While the Deluge and Noah's Ark are the best-known elements of the account of Noah, he is also mentioned as the "first husbandman" and the inventor of wine, as well as in an episode of his drunkenness and the subsequent Curse of Ham. The account of Noah was the subject of much elaboration in the later Abrahamic traditions, and was immensely influential in Western culture. Jewish thinkers have debated the extent of Noah's righteousness, Christians have likened the Christian Church to Noah's ark, and in Islam he is revered as a prophet of God.

According to biblical accounts, when Noah was six hundred years old, God, seeing man's wickedness which had become abundant in the earth, was saddened, and decided to send a great deluge to destroy disobedient mankind. But he saw that Noah was a righteous man, and instructed him to build an ark and gather himself and his family with every type of animal, male and female.[2][3] And so the Flood came, and all life was extinguished, except for those who were with Noah, "and the waters prevailed upon the earth for one-hundred and fifty days"[4] until the Ark came to rest on the mountains of Ararat. There Noah built an altar to God (the first altar mentioned in the Bible) and made an offering. "And when the Lord smelled the pleasing odour, the Lord said in his heart, 'I will never again curse the ground because of man, for the inclination of man's heart is evil from his youth; neither will I ever again destroy every living creature as I have done. While the earth remains, seed-time and harvest, cold and heat, summer and winter, day and night, shall not cease'."[5]
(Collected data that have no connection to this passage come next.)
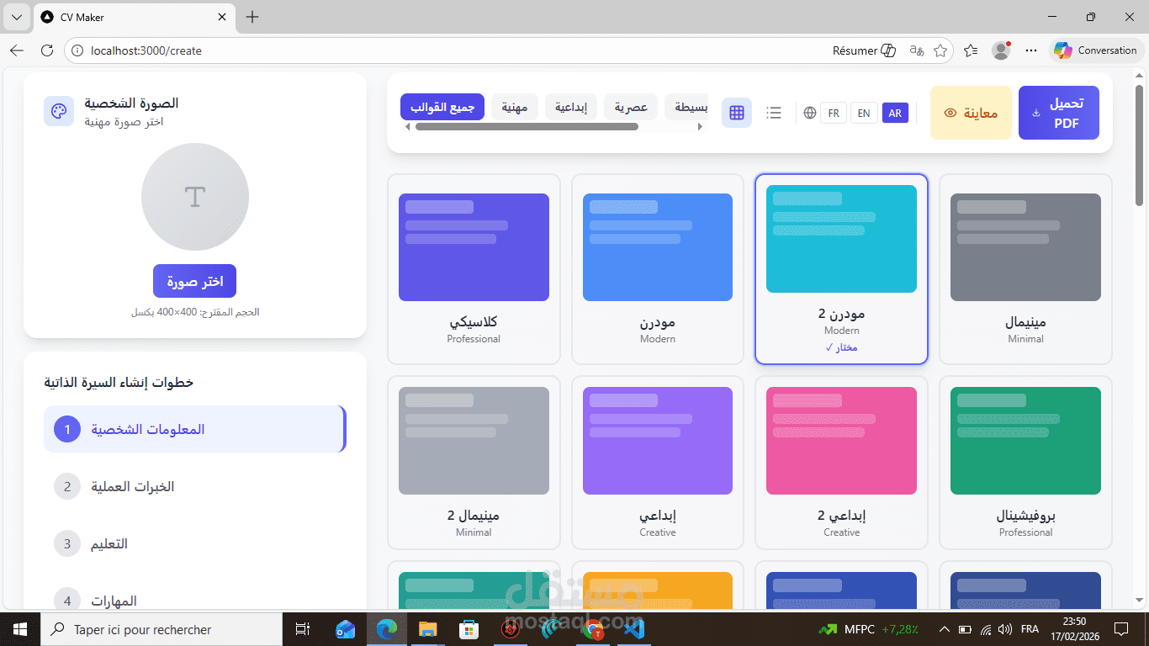Select the إبداعية template filter
The image size is (1149, 646).
(571, 106)
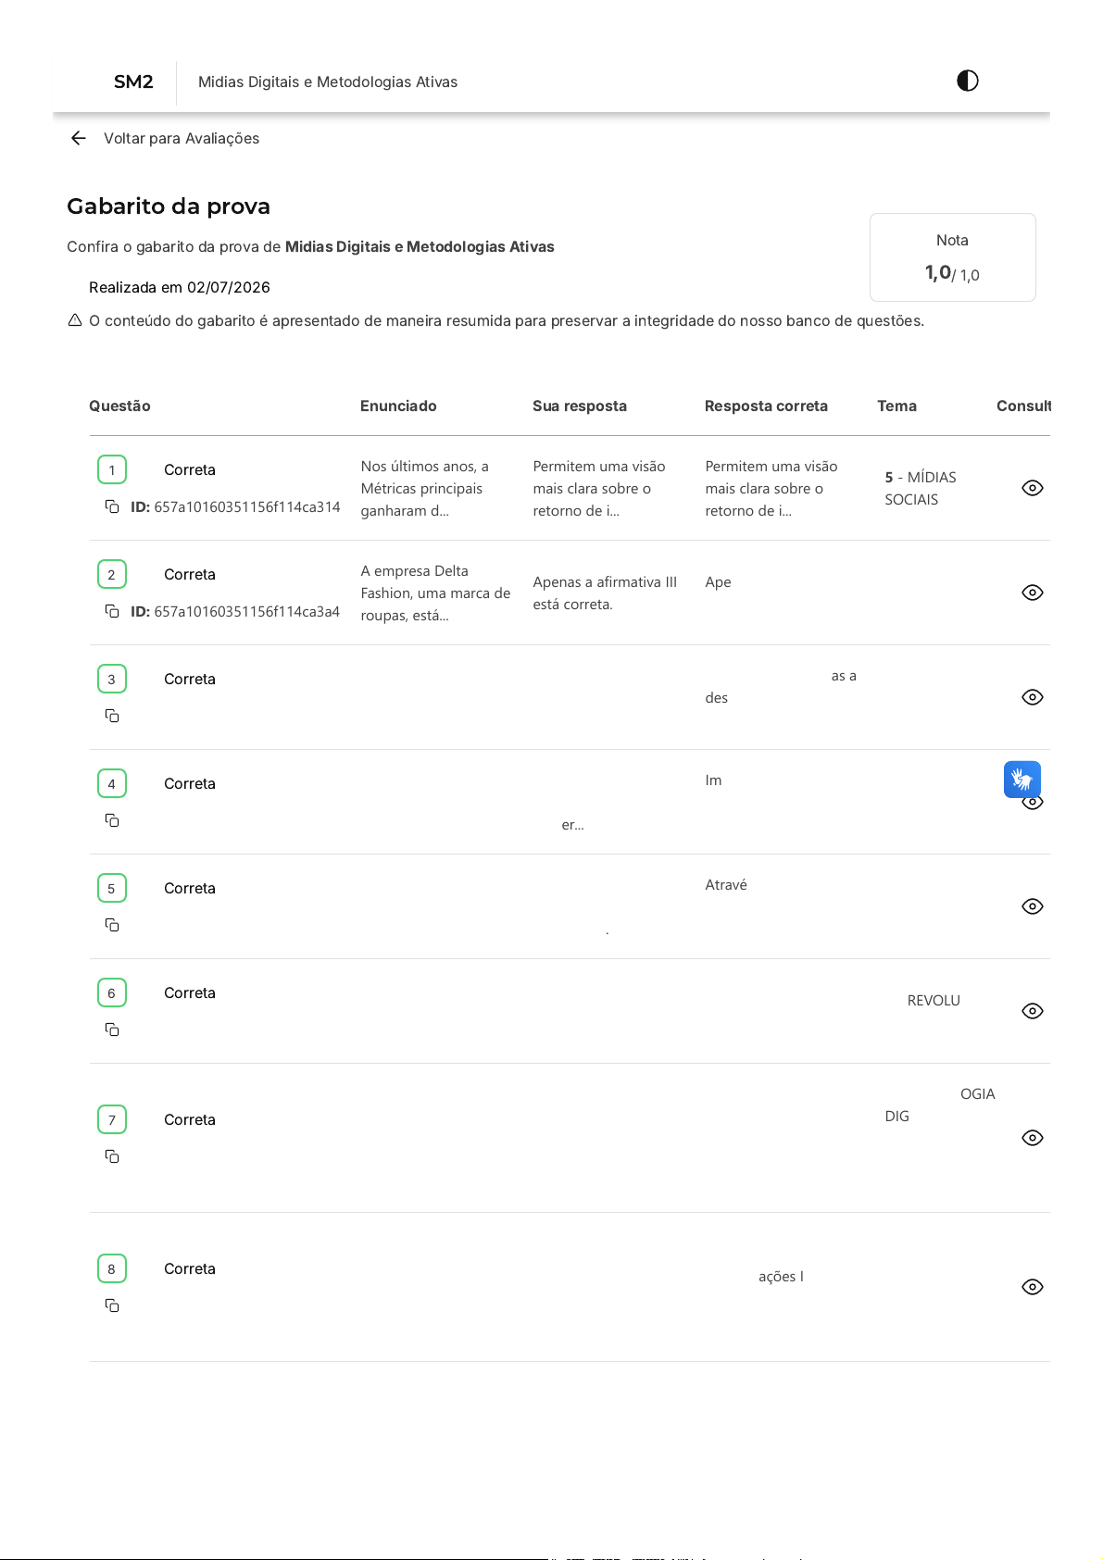The height and width of the screenshot is (1560, 1103).
Task: Consult question 6 via its eye icon
Action: click(1033, 1011)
Then God made a covenant Noah and his descendants would henceforth be free to eat meat ("every moving thing that lives shall be food for you, and as I gave you the green plants, I give you everything"), and the animals would fear man; and in return, man was forbidden to eat "flesh with its life, that is, its blood." And God forbade murder, and gave a commandment "Be fruitful and multiply, bring forth abundantly on the earth and multiply in it." And as a sign of His covenant, He set the rainbow in the sky, "the sign of the covenant which I have established between me and all flesh that is upon the earth."[6]